On the other hand, driven by the investment incentives of local governments, tourist towns combining culture and tourism are sprouting, while investors seem to be overlooking business models, such as how to differentiate products, acquire customers and return a profit.
What’s behind foreign hotel groups’ withdrawal from China?
Major international hotel brands are bowing out certain properties–Hilton has announced its retreat Shanghai Jingan Hilton, its first property in China since 1988, Sheraton will leave Shanghai Huating Hotel, while W Hotel reported huge loss in operating Beijing Chang'an...... The exodus of international high-end hotel brands in the face of fierce competition reflects certain hotel management groups are at their wits’ end in China.

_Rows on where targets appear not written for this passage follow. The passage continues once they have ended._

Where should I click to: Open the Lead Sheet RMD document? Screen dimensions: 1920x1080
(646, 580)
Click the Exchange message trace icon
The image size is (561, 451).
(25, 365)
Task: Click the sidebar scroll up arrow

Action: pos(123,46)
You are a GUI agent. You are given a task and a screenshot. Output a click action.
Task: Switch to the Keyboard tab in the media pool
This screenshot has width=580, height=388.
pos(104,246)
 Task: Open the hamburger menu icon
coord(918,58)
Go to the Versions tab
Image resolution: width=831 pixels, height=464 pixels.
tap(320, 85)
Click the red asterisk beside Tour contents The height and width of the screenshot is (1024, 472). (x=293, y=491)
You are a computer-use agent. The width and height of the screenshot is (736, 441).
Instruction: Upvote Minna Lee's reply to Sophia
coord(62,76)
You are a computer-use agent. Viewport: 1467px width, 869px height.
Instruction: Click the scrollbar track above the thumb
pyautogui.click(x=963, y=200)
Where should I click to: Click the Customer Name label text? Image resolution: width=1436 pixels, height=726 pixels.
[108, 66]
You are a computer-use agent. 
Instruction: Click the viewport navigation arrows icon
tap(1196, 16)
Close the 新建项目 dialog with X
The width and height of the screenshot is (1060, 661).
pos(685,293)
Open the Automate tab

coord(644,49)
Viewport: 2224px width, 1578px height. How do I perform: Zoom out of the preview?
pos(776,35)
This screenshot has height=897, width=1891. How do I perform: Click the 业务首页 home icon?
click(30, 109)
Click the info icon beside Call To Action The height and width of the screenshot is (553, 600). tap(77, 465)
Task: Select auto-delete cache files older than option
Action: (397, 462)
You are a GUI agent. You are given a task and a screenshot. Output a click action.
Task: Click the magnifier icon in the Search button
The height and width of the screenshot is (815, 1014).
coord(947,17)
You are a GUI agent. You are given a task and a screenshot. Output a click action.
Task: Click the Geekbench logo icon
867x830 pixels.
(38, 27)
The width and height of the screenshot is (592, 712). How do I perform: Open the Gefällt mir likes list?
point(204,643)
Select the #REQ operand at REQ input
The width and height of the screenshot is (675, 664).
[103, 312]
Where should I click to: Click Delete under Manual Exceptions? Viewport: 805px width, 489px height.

International hotels groups are being squeezed as local high-end hotel brands emerge and real estate conglomerates venture into hotel management. The evolving profile of hotel consumers in China, from overseas guests forming the bulk 30 years ago to Chinese travelers constituting the majority nowadays, is also having a significant impact on China’s hotel industry and hotel owners’ choice of management partners.
ITB China’s stunning debut connects Chinese and global tourism industry
The first ITB China event, co-hosted by ITB Berlin, the world's largest tourism exhibition, and TravelDaily on May 10, 2017, brought together about 600 travel companies, destination marketing organizations, travel agencies and travel technology service providers and nearly 10,000 visitors from 70 countries and regions. The B2B trade fair that focuses on China’s outbound tourism has become a new conduit for the tourism industry of China and the world.